***** Material

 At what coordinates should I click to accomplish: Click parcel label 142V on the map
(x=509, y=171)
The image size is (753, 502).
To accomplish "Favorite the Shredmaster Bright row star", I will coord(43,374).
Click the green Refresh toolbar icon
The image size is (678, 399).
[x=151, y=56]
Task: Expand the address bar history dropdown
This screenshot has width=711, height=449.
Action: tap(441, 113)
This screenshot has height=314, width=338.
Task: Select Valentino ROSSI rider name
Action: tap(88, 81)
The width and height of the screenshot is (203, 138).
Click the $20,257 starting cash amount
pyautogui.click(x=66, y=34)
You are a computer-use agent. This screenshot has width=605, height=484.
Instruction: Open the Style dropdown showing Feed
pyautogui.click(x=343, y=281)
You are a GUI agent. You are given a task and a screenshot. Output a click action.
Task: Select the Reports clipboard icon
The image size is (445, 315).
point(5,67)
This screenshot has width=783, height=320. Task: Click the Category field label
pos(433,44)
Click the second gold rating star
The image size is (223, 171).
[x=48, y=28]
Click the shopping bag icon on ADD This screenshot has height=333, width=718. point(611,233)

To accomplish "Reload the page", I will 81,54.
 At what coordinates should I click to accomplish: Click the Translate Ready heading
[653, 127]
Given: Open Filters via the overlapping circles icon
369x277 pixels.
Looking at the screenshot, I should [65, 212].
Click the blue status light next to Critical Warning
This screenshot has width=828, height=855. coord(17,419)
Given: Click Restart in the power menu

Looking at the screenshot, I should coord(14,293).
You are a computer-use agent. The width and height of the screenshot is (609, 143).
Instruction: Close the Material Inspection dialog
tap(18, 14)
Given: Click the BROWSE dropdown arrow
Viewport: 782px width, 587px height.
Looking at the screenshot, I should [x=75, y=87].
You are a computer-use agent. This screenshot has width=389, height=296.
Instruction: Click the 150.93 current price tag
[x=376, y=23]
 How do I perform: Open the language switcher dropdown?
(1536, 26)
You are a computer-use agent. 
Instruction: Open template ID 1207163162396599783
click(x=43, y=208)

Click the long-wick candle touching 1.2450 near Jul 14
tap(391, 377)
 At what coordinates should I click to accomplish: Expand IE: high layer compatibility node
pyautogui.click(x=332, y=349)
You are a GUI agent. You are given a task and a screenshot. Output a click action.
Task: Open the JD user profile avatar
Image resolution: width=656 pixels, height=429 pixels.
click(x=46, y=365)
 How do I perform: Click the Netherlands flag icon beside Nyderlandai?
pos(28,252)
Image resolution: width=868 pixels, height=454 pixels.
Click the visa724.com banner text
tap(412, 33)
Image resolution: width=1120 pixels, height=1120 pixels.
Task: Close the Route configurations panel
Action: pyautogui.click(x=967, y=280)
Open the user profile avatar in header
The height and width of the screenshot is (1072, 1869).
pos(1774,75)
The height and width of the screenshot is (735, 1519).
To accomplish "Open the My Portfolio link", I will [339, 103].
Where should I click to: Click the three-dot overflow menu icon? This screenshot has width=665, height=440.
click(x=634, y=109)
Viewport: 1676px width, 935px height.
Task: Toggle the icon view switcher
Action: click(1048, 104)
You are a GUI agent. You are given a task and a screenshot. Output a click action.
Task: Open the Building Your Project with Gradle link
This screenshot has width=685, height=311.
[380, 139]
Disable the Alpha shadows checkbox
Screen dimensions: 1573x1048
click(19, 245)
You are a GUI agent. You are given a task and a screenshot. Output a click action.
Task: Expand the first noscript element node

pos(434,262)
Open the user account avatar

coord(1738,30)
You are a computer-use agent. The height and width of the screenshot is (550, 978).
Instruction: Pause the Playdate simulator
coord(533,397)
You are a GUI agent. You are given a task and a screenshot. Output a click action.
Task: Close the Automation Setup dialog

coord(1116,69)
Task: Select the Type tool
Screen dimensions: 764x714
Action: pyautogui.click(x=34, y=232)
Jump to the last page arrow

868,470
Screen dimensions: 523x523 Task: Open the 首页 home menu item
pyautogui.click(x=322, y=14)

**********

** Exercise objective **
Print the lines above exactly as they are given, with no changes.

** Finished exercise **
 At what coordinates should I click to accomplish: Click parcel label 142V on the map
(x=509, y=171)
The image size is (753, 502).
To accomplish "Favorite the Shredmaster Bright row star", I will coord(43,374).
Click the green Refresh toolbar icon
The image size is (678, 399).
[x=151, y=56]
Task: Expand the address bar history dropdown
This screenshot has width=711, height=449.
Action: tap(441, 113)
This screenshot has height=314, width=338.
Task: Select Valentino ROSSI rider name
Action: tap(88, 81)
The width and height of the screenshot is (203, 138).
Click the $20,257 starting cash amount
pyautogui.click(x=66, y=34)
You are a computer-use agent. This screenshot has width=605, height=484.
Instruction: Open the Style dropdown showing Feed
pyautogui.click(x=343, y=281)
You are a GUI agent. You are given a task and a screenshot. Output a click action.
Task: Select the Reports clipboard icon
The image size is (445, 315).
point(5,67)
This screenshot has width=783, height=320. Task: Click the Category field label
pos(433,44)
Click the second gold rating star
The image size is (223, 171).
[x=48, y=28]
Click the shopping bag icon on ADD This screenshot has height=333, width=718. point(611,233)

To accomplish "Reload the page", I will 81,54.
 At what coordinates should I click to accomplish: Click the Translate Ready heading
[653, 127]
Given: Open Filters via the overlapping circles icon
369x277 pixels.
Looking at the screenshot, I should [65, 212].
Click the blue status light next to Critical Warning
This screenshot has width=828, height=855. coord(17,419)
Given: Click Restart in the power menu

Looking at the screenshot, I should coord(14,293).
You are a computer-use agent. The width and height of the screenshot is (609, 143).
Instruction: Close the Material Inspection dialog
tap(18, 14)
Given: Click the BROWSE dropdown arrow
Viewport: 782px width, 587px height.
Looking at the screenshot, I should [x=75, y=87].
You are a computer-use agent. This screenshot has width=389, height=296.
Instruction: Click the 150.93 current price tag
[x=376, y=23]
 How do I perform: Open the language switcher dropdown?
(1536, 26)
You are a computer-use agent. 
Instruction: Open template ID 1207163162396599783
click(x=43, y=208)

Click the long-wick candle touching 1.2450 near Jul 14
tap(391, 377)
 At what coordinates should I click to accomplish: Expand IE: high layer compatibility node
pyautogui.click(x=332, y=349)
You are a GUI agent. You are given a task and a screenshot. Output a click action.
Task: Open the JD user profile avatar
Image resolution: width=656 pixels, height=429 pixels.
click(x=46, y=365)
 How do I perform: Click the Netherlands flag icon beside Nyderlandai?
pos(28,252)
Image resolution: width=868 pixels, height=454 pixels.
Click the visa724.com banner text
tap(412, 33)
Image resolution: width=1120 pixels, height=1120 pixels.
Task: Close the Route configurations panel
Action: pyautogui.click(x=967, y=280)
Open the user profile avatar in header
The height and width of the screenshot is (1072, 1869).
pos(1774,75)
The height and width of the screenshot is (735, 1519).
To accomplish "Open the My Portfolio link", I will [339, 103].
Where should I click to: Click the three-dot overflow menu icon? This screenshot has width=665, height=440.
click(x=634, y=109)
Viewport: 1676px width, 935px height.
Task: Toggle the icon view switcher
Action: click(1048, 104)
You are a GUI agent. You are given a task and a screenshot. Output a click action.
Task: Open the Building Your Project with Gradle link
This screenshot has width=685, height=311.
[380, 139]
Disable the Alpha shadows checkbox
Screen dimensions: 1573x1048
click(19, 245)
You are a GUI agent. You are given a task and a screenshot. Output a click action.
Task: Expand the first noscript element node

pos(434,262)
Open the user account avatar

coord(1738,30)
You are a computer-use agent. The height and width of the screenshot is (550, 978).
Instruction: Pause the Playdate simulator
coord(533,397)
You are a GUI agent. You are given a task and a screenshot. Output a click action.
Task: Close the Automation Setup dialog

coord(1116,69)
Task: Select the Type tool
Screen dimensions: 764x714
Action: pyautogui.click(x=34, y=232)
Jump to the last page arrow

868,470
Screen dimensions: 523x523 Task: Open the 首页 home menu item
pyautogui.click(x=322, y=14)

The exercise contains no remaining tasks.